De amendementen van 2025 op het gemeenschappelijk standpunt van de EU (oorspronkelijk 2008/944/GBVB) markeren een belangrijke verschuiving in het wapenexportbeleid van het blok, waarbij de nadruk wordt gelegd op een sterkere inzet voor mensenrechten, internationaal recht en beter toezicht.
Opmerkelijke veranderingen zijn onder meer bijgewerkte taal rond "beperkende maatregelen", een duidelijkere nadruk op de bescherming van vrouwen en kinderen en uitgebreide verantwoordelijkheden bij het toezicht op het eindgebruik. Het herziene standpunt introduceert expliciete criteria om te voorkomen dat exportcontroles worden omzeild en gaat in op de risico's die verbonden zijn aan handvuurwapens en lichte wapens. Het versterkt ook de samenwerking tussen de lidstaten door een grondigere uitwisseling van informatie over risicobeoordelingen en eindgebruik verplicht te stellen. Deze hervormingen zullen naar verwachting de lat hoger leggen voor naleving en ethisch toezicht bij de uitvoer van militaire goederen en goederen voor tweeërlei gebruik in de hele EU.
Voor bedrijven in de defensie- en dual-use-ruimte verschuiven deze veranderingen het compliance-landschap. Hieronder zetten we de opmerkelijke wijzigingen op een rijtje en hoe deze door het exportcontrolekader van de EU rimpelen.

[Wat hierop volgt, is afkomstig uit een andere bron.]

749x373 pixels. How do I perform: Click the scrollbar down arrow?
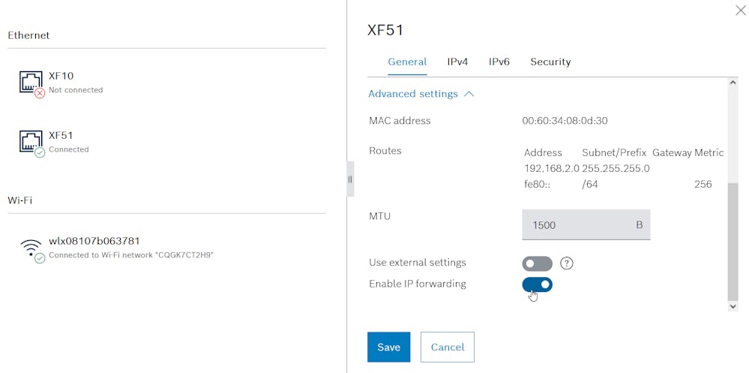(x=733, y=306)
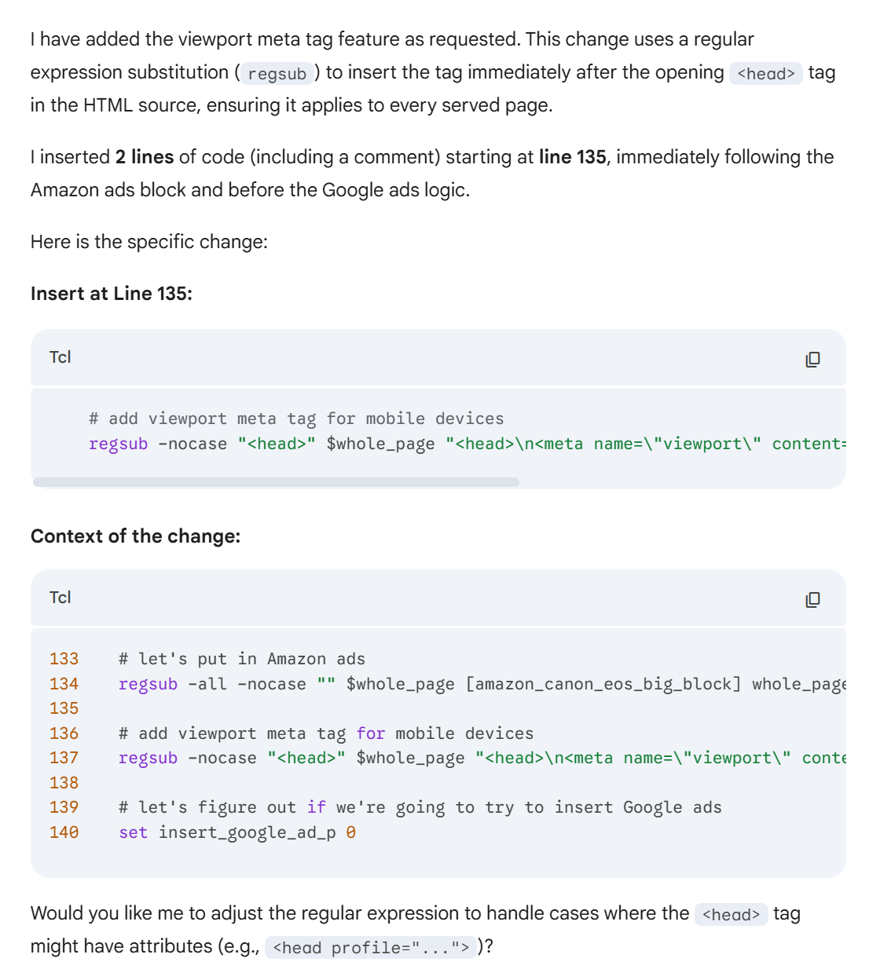The height and width of the screenshot is (980, 891).
Task: Click 'regsub' on line 134 of the code
Action: click(x=148, y=684)
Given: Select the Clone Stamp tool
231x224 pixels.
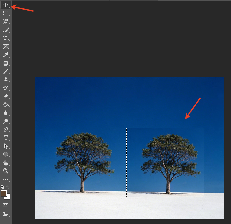Looking at the screenshot, I should [x=6, y=80].
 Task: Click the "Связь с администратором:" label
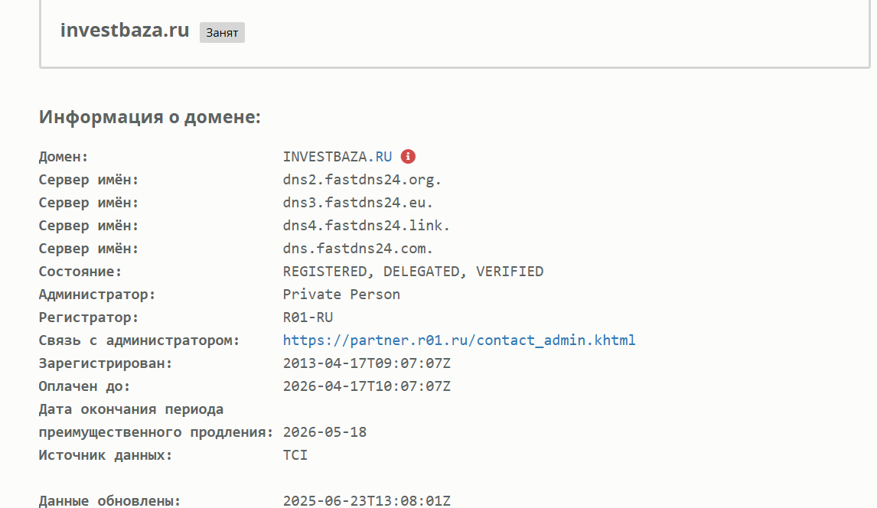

We schetsen concrete stappen die bedrijven moeten nemen om zich aan te passen, waarbij wat kan worden gezien als nalevingslasten, wordt omgezet in een kans om de bedrijfsvoering en het vertrouwen te versterken.
Dit artikel is geschreven door Sefa Geçikli ([email protected]) en Marius Ungureanu ([email protected]). Marius en Sefa maken deel uit van RSM Netherlands Business Consulting Services, specifiek gericht op Internationale Handel en Strategie.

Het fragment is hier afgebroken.